* **GIVEN INFORMATION**:
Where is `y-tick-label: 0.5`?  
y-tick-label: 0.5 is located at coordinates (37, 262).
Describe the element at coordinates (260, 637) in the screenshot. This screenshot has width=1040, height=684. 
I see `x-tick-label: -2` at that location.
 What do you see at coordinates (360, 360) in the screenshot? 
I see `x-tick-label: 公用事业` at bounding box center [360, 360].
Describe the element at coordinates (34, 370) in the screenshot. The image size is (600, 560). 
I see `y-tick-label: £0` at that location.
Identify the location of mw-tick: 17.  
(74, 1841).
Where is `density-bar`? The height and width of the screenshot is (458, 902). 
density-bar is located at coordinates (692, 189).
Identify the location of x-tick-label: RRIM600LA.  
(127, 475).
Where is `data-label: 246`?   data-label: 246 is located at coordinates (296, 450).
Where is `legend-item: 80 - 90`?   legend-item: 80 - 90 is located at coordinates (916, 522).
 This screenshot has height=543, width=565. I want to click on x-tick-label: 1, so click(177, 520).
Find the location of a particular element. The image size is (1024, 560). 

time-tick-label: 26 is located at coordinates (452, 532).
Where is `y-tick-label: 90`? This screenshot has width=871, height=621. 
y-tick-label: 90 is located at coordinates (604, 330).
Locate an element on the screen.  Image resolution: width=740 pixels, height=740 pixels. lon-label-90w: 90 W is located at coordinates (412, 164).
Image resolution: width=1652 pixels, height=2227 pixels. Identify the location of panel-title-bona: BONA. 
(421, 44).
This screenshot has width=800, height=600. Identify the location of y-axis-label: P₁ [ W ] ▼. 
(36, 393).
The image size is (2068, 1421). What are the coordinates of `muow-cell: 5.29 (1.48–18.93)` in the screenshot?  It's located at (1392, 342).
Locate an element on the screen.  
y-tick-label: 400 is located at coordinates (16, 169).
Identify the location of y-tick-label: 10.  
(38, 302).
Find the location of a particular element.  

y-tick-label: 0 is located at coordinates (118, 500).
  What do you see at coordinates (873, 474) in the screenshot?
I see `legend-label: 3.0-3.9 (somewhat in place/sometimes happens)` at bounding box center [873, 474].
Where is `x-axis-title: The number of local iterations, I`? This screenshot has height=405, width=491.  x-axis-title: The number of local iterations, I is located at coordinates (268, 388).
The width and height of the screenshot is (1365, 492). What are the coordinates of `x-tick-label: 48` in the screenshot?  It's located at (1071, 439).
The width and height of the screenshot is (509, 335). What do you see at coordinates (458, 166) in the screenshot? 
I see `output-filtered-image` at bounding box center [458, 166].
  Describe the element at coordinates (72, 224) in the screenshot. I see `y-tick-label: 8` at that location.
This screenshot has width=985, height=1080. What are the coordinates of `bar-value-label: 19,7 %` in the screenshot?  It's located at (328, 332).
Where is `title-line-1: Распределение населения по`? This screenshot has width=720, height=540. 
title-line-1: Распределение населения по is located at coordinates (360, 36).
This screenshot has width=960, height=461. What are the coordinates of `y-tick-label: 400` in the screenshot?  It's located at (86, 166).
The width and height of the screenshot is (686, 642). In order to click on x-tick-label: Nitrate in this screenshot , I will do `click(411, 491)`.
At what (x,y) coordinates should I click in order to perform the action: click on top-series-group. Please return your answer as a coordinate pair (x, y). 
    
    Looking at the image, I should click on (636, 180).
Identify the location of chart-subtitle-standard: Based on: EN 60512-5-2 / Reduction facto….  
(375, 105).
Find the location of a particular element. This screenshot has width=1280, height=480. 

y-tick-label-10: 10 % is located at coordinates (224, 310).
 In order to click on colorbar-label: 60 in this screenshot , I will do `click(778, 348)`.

* **WHAT IS EXPECTED**: Rewrite the stretch of the data from the line containing "has width=871, height=621." through the line containing "y-tick-label: 400 is", substituting "capture" for every "screenshot" and keeping everything else unchanged.

* **SOLUTION BELOW**:
Where is `y-tick-label: 90`? This capture has width=871, height=621. 
y-tick-label: 90 is located at coordinates (604, 330).
Locate an element on the screen.  Image resolution: width=740 pixels, height=740 pixels. lon-label-90w: 90 W is located at coordinates (412, 164).
Image resolution: width=1652 pixels, height=2227 pixels. Identify the location of panel-title-bona: BONA. 
(421, 44).
This capture has width=800, height=600. Identify the location of y-axis-label: P₁ [ W ] ▼. 
(36, 393).
The image size is (2068, 1421). What are the coordinates of `muow-cell: 5.29 (1.48–18.93)` in the capture?  It's located at (1392, 342).
Locate an element on the screen.  
y-tick-label: 400 is located at coordinates (16, 169).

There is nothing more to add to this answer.